After some (relatively short) period of time on 11-Current with the Raspberry Pi2 audio fails in a "mute" state. Some programs attempting to access audio (e.g. mpg321) will print a diagnostic on the console, others (e.g. espeak) simply hang. If there is a diagnostic it is of the form: pcm0: chn_write(): pcm0:virtual:dsp0.vp0: play interrupt timeout, channel dead There appears to be no way to clear this condition once it occurs other than a reboot.
BTW I'm happy to run this down but need a place to start looking.... if the folk(s) who worked on the bcm2835 code originally could chime in it would go a long way toward pointing me in the right direction. I can rapid-build kernels via cross-compilation and can force the problem to occur within a half-hour or so -- this smells like either an interrupt isn't being enabled when it should be or is remaining masked off when it shouldn't. Even a workaround that cleared the problem when a new open occurred on the channel would render the problem a nuisance rather than the far-more serious issue that it currently is.
Update: I have built a test system and stuck a looping shell process on it playing mp3 files. It did *NOT* fail over a period of more than 24 hours, where my "general purpose" examples that try to play audio samples and speech tend to go mute within a few hours of operation. That test machine was doing nothing else and was continually playing audio using mpg321, which strongly suggests that some other actor that touches the bcm2835 during "normal" operation is improperly masking the interrupt for audio.
Created attachment 166534 [details] This appears to sort of fix the problem.... This is a flat-out shot in the dark.... it doesn't completely fix the problem, in that the audio still goes "deaf", but once it does a short time later it comes back on and works from that point forward without further failures (~2 weeks+ without a second problem.) It's probably wrong-headed in that this shouldn't be necessary in the first place if I'm reading the code right, but I'm not arguing with success :)

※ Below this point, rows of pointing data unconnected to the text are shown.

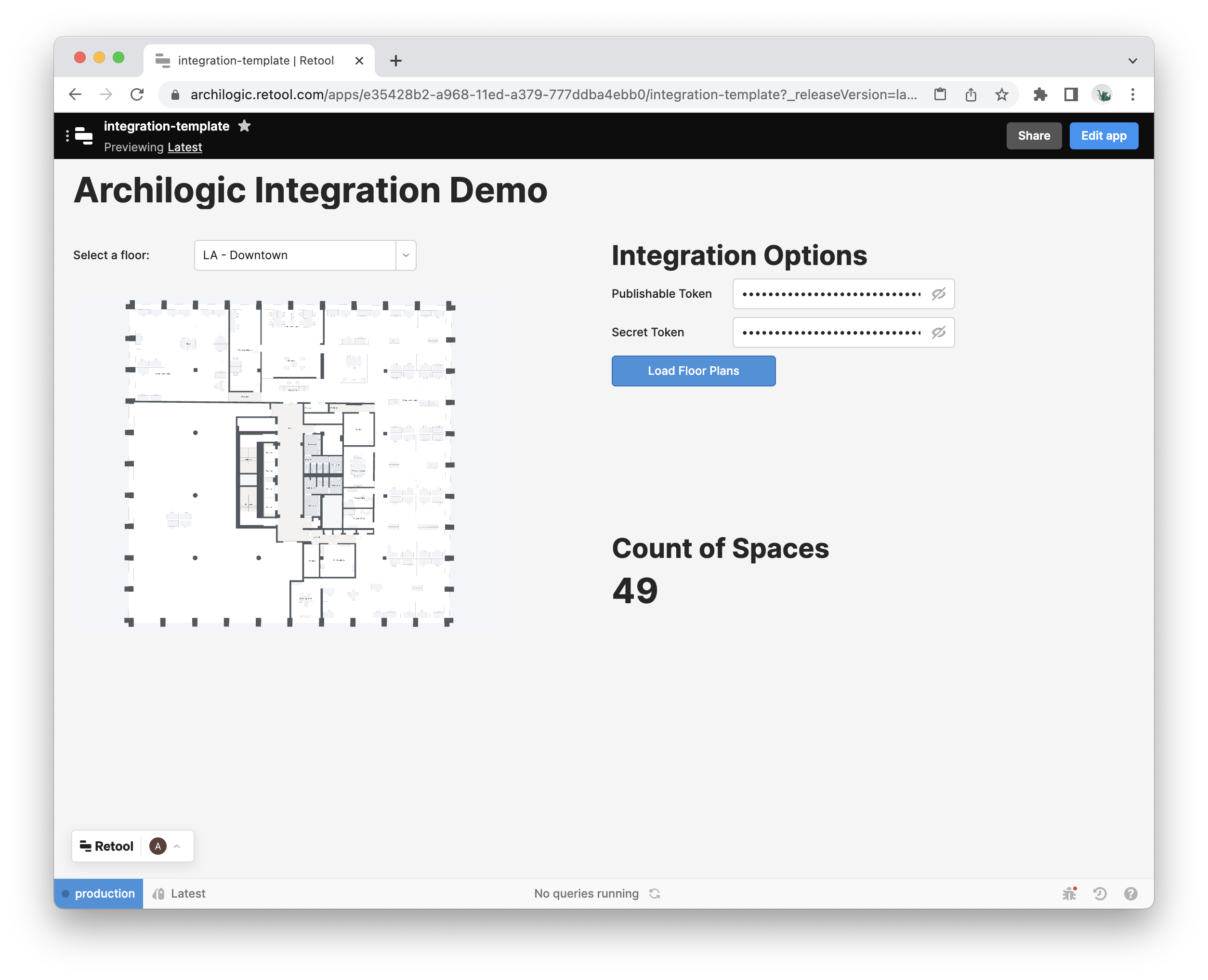The image size is (1208, 980).
Task: Toggle visibility of the Publishable Token value
Action: tap(938, 294)
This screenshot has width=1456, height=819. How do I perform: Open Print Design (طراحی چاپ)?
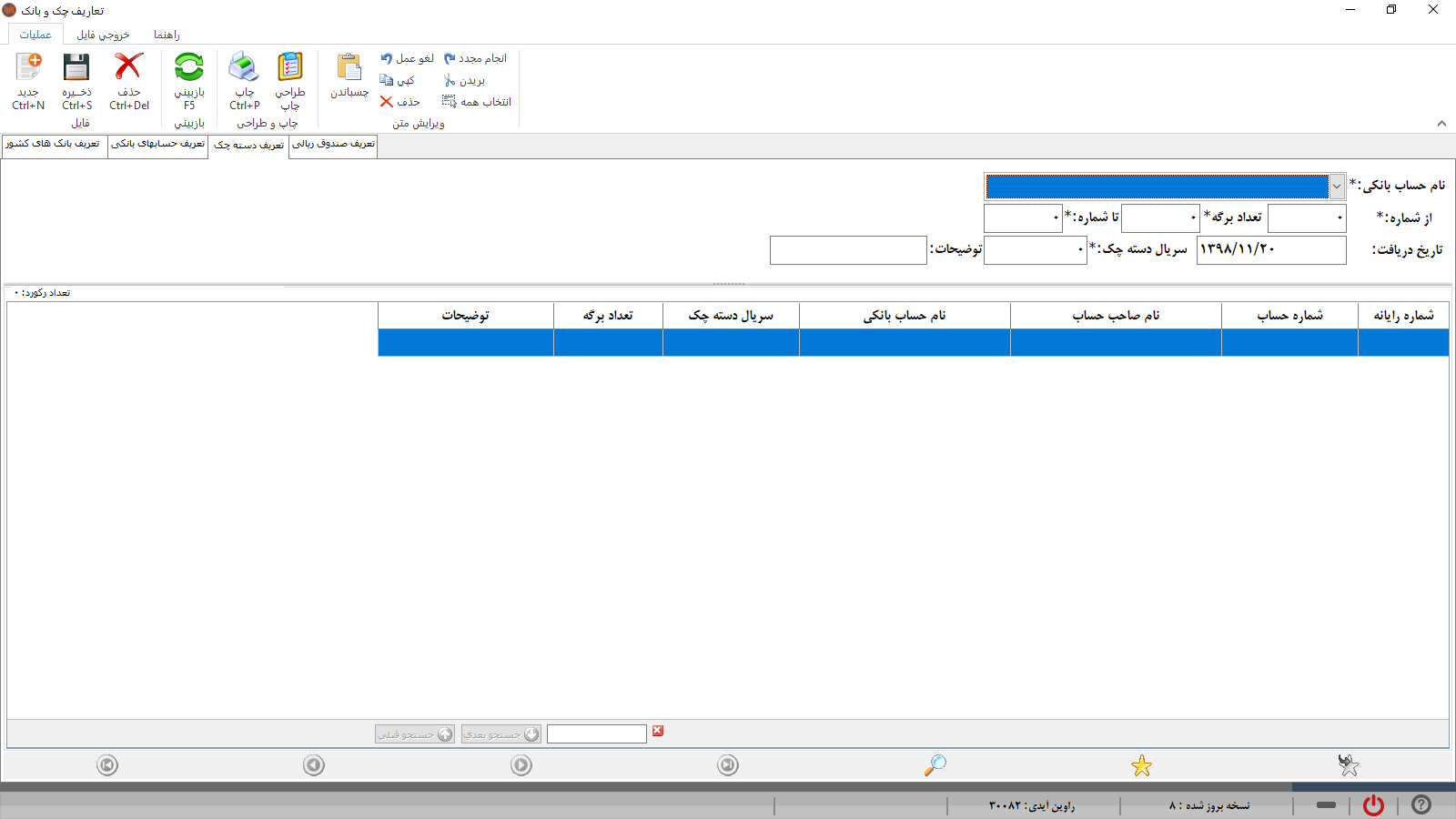(x=290, y=69)
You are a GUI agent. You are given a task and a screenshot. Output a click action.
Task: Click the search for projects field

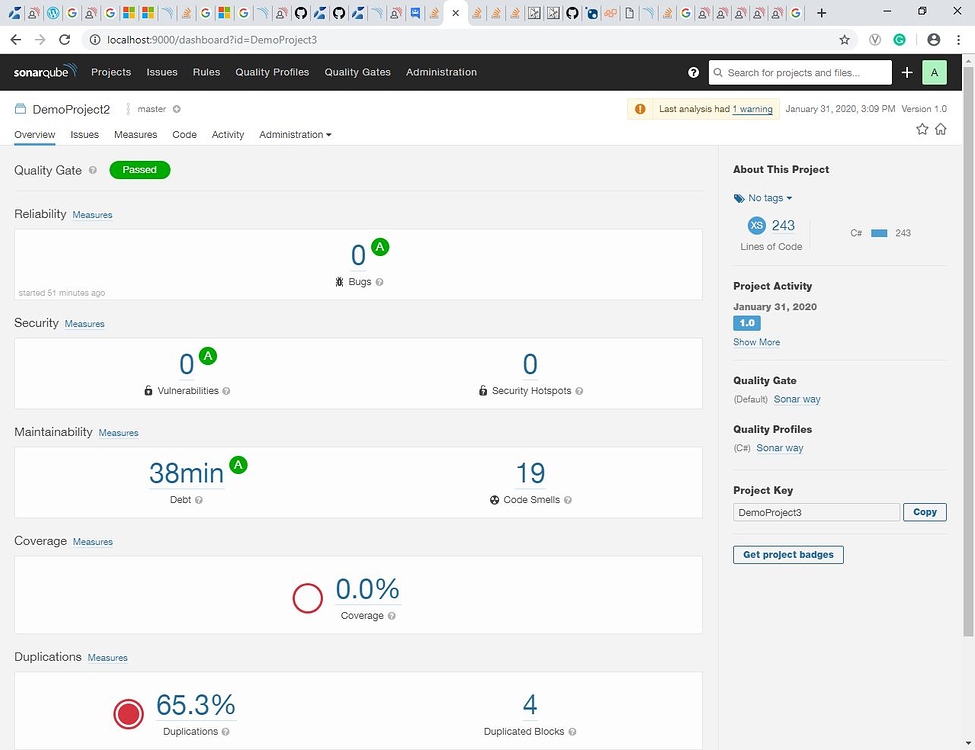(x=798, y=72)
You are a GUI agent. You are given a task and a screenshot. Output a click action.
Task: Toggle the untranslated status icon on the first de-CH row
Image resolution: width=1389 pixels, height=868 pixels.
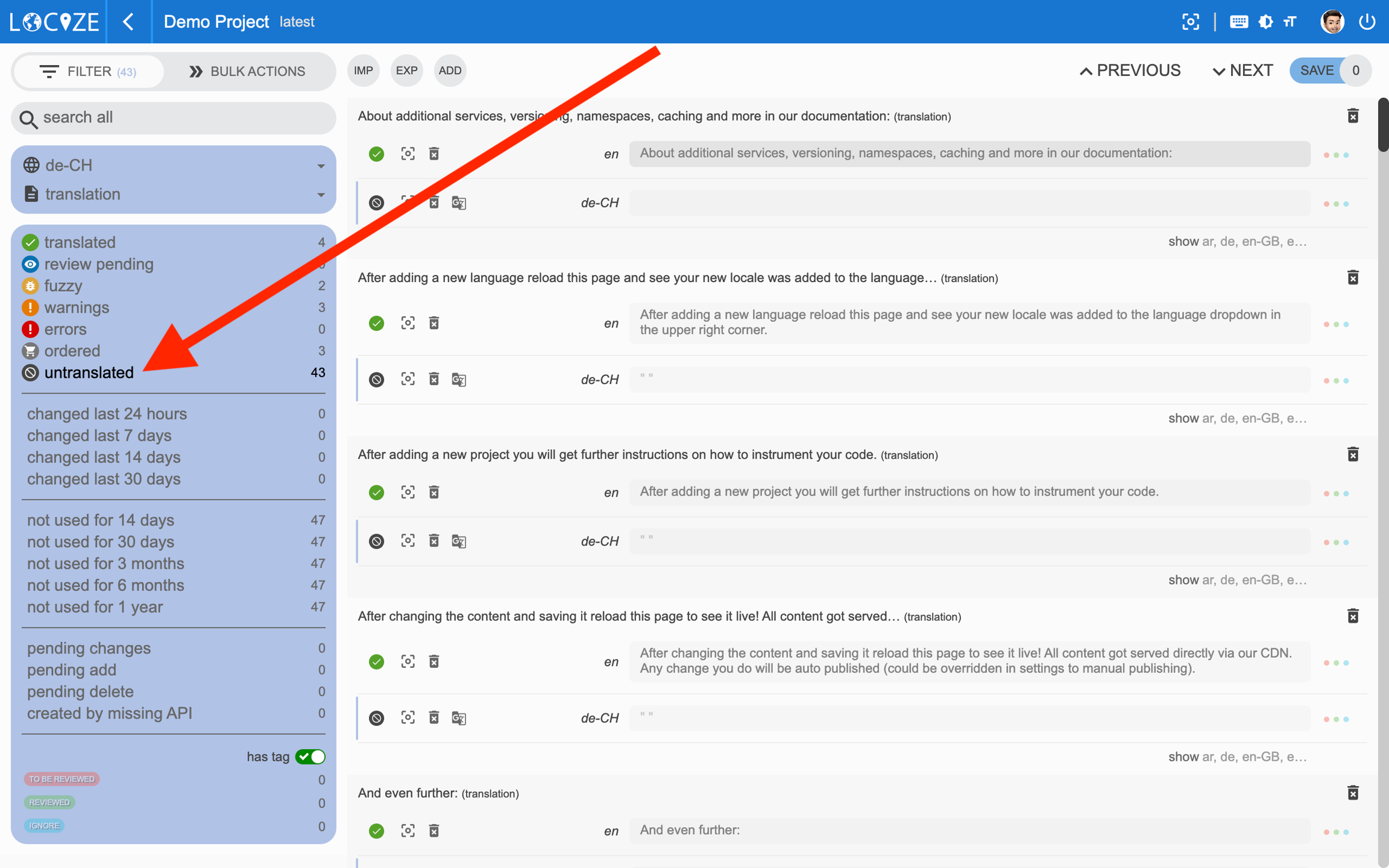377,203
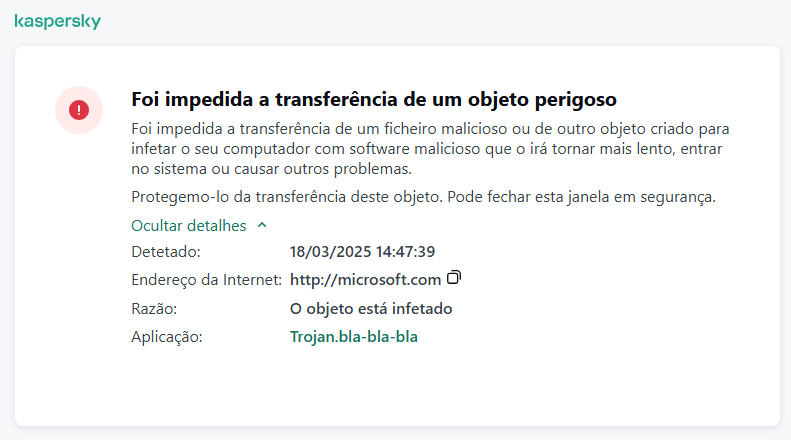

A commit references this bug: Author: gonzo Date: Mon Nov 7 17:38:40 UTC 2016 New revision: 308424 URL: https://svnweb.freebsd.org/changeset/base/308424 Log: Fix locking in bcm2835_audio driver - Move all VCHI activity to worker thread: channel methods are called with non-sleepable lock held and VCHI uses sleepable lock. - In worker thread use sx(9) lock instead of mutex(9) for the same reason. PR: 213801, 205979 Changes: head/sys/arm/broadcom/bcm2835/bcm2835_audio.c
(In reply to commit-hook from comment #4) Is this headed to MFC-land? :)
(In reply to karl from comment #5) Yes, I just forgot to add MFC field :( I'm going to try to keep STABLE-11 in sync with -CURRENT as much as possible.
I am still not seeing this last commit on the Stable/11 branch.....
(In reply to karl from comment #7) Hans Peter Selasky suggested some improvements. I am going to investigate and commit both patches together
(In reply to Oleksandr Tymoshenko from comment #8) Thanks... will look for it.
Is there any update in status available on this?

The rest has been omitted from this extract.